According to a new study by economists Charles Rowley of George Mason University and Nathanael Smith of the Locke Institute and endorsed by Nobel laureate James Buchanan, the Keynesian tactics employed by Obama “will ultimately hamper the long-term growth potential of the U.S. economy and may risk delaying full economic recovery by several years.” The study accuses the president of making Depression-era mistakes.

Stephen Moore, member of the Wall Street Journal editorial board and senior economics writer, explained the study on Fox News “On the Record” Sept. 7 and said that the stimulus certainly hasn’t lived up to its billing.

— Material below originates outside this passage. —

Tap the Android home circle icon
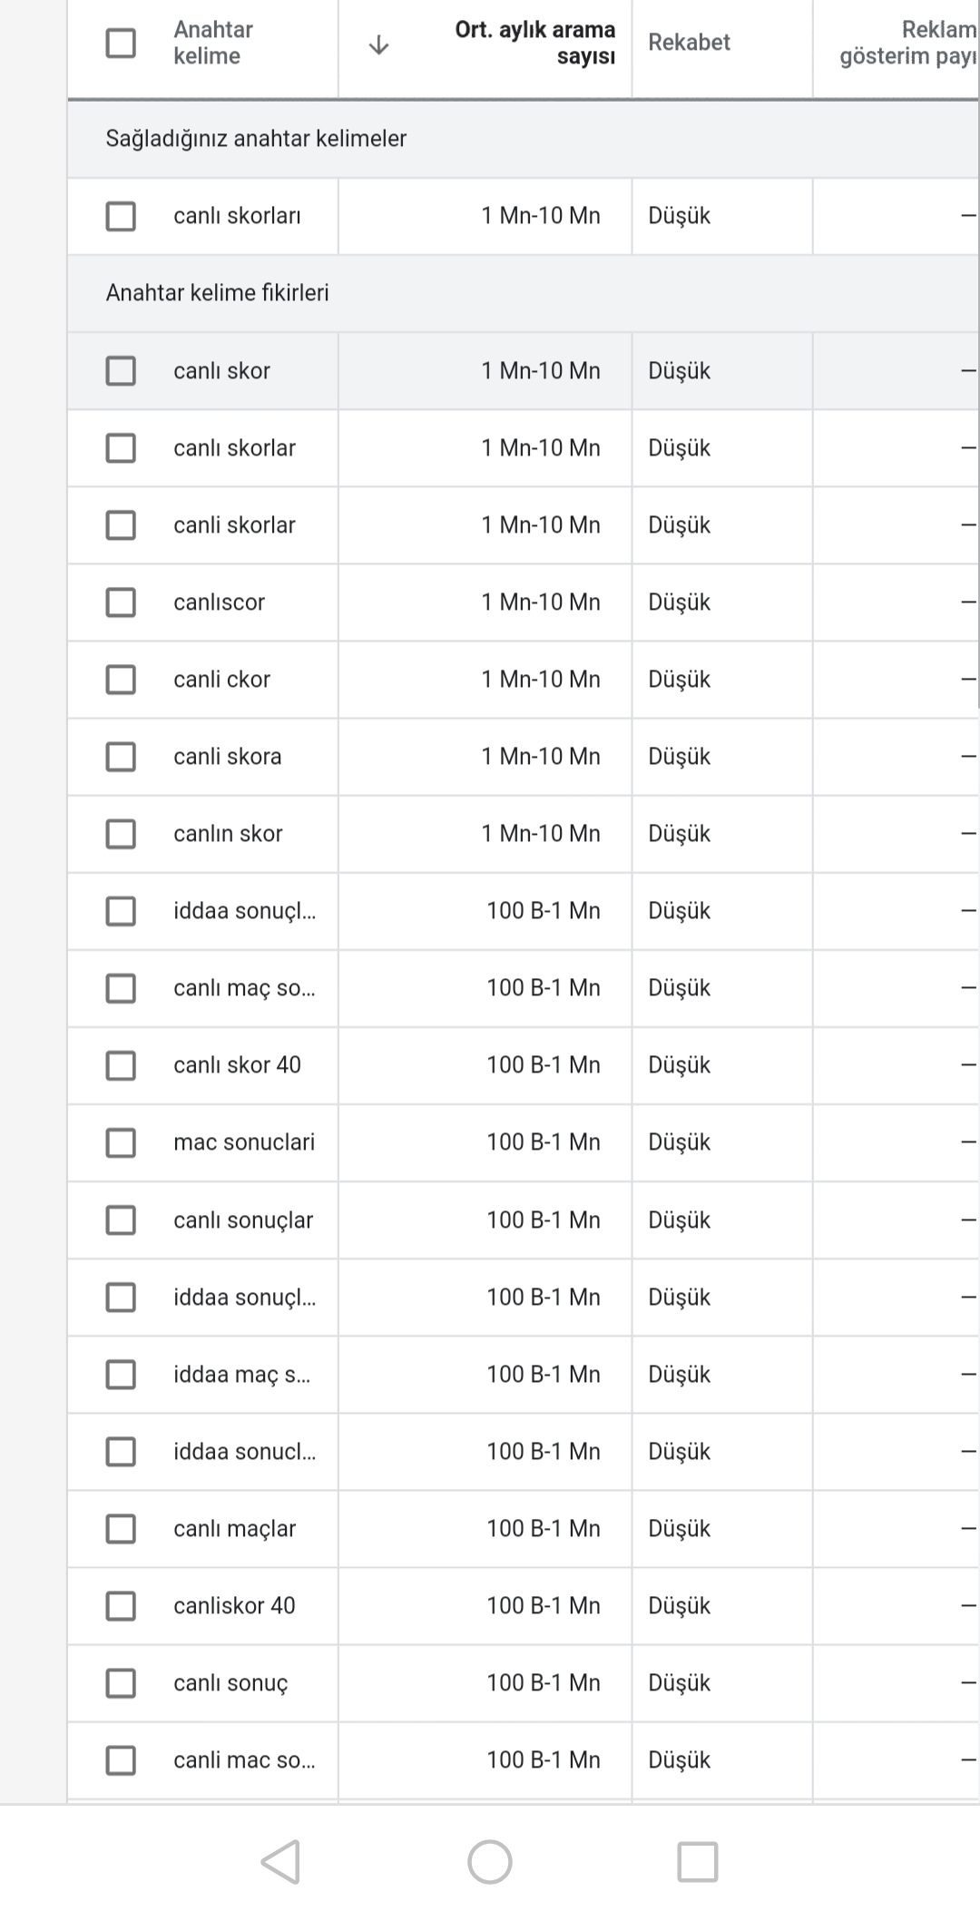Image resolution: width=980 pixels, height=1921 pixels. [490, 1862]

“Well, it certainly isn’t working as well as the White House expected, Jamie,” Moore said. “We know that because the president said if we pass this stimulus, we wouldn’t have an unemployment rate above 8 percent. In fact, now we have an unemployment rate that’s closing in on 10 percent. We’ve lost 2 million jobs. We were supposed to have created 2 million jobs. So when the President says the job of recovery isn’t done yet, I hope they’re not done yet because we’ve got 15 million Americans unemployed.”

Moore said the point of the Rowley and Smith study was that huge amounts of inefficient government spending that incurred debt were not good for the long-term prognosis of the economy.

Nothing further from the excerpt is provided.